Sonnet 18

    Shall I compare thee to a summer's day?

    The best-known poem in the English language — memorized by schoolchildren for centuries and quoted at more weddings than any other Shakespeare text.

    beauty
    immortality
    poetry
    time
    Shall I compare thee to a summer's day?
     
    Thou art more lovely and more temperate:
     
    Rough winds do shake the darling buds of May,
     
    And summer's lease hath all too short a date:
     
    Sometime too hot the eye of heaven shines,
     
    And often is his gold complexion dimm'd;
     
    And every fair from fair sometime declines,
     
    By chance or nature's changing course untrimm'd;
     
    But thy eternal summer shall not fade
     
    Nor lose possession of that fair thou owest;
     
    Nor shall Death brag thou wander'st in his shade,
     
    When in eternal lines to time thou growest:
     
    So long as men can breathe or eyes can see,
     
    So long lives this and this gives life to thee.

    What It Means

    Shakespeare opens with what sounds like a compliment and immediately turns it into something more complex. Yes, he'll compare his friend to summer — but summer loses. Summer is too short, too rough, and unreliable.

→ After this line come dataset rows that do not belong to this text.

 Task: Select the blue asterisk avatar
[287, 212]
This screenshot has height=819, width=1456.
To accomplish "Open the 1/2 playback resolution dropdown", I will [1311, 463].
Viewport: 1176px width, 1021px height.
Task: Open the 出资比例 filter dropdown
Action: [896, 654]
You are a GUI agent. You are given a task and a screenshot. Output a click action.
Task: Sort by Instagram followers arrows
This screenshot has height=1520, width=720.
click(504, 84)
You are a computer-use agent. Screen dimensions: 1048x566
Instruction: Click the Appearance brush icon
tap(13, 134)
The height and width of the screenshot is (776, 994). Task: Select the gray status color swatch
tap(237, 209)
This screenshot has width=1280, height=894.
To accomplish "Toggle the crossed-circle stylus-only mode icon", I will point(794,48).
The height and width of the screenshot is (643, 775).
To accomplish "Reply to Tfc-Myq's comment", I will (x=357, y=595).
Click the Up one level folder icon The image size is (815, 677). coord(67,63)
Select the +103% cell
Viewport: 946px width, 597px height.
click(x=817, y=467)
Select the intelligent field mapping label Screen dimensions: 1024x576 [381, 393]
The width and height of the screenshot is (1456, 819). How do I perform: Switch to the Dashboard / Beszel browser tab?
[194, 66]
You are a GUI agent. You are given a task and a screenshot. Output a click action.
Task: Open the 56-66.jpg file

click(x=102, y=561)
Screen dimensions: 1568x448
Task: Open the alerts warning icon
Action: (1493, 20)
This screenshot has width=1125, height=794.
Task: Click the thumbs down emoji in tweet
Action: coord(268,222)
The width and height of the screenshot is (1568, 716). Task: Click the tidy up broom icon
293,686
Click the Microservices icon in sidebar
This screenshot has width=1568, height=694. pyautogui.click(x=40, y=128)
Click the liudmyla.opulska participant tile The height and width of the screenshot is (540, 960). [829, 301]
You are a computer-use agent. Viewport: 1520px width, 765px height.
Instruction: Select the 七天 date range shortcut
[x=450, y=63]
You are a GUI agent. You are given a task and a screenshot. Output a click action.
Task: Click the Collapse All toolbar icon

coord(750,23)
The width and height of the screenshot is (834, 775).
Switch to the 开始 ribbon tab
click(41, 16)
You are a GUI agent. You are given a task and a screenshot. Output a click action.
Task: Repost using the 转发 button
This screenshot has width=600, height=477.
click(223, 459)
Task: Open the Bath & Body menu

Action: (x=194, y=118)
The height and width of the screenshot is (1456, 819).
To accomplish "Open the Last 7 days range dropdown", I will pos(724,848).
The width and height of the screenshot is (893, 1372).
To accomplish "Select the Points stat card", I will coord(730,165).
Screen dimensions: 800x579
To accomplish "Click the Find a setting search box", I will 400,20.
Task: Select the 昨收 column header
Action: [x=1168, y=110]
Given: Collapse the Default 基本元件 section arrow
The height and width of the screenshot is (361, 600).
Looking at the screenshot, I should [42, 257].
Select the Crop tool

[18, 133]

His friend is more temperate, more lovely, more consistent. The real turn comes in the sestet. It doesn't matter whether summer continues; this poem will. 'So long as men can breathe or eyes can see, / So long lives this, and this gives life to thee.' The poem is the argument. By writing it, Shakespeare is doing exactly what he promises — making his subject live forever. It's a statement of artistic confidence as much as a love poem.

    Context

    Part of the Fair Youth sequence (18–126), widely considered the most famous of all 154 sonnets. Published in the 1609 quarto. The sonnets were likely written in the 1590s.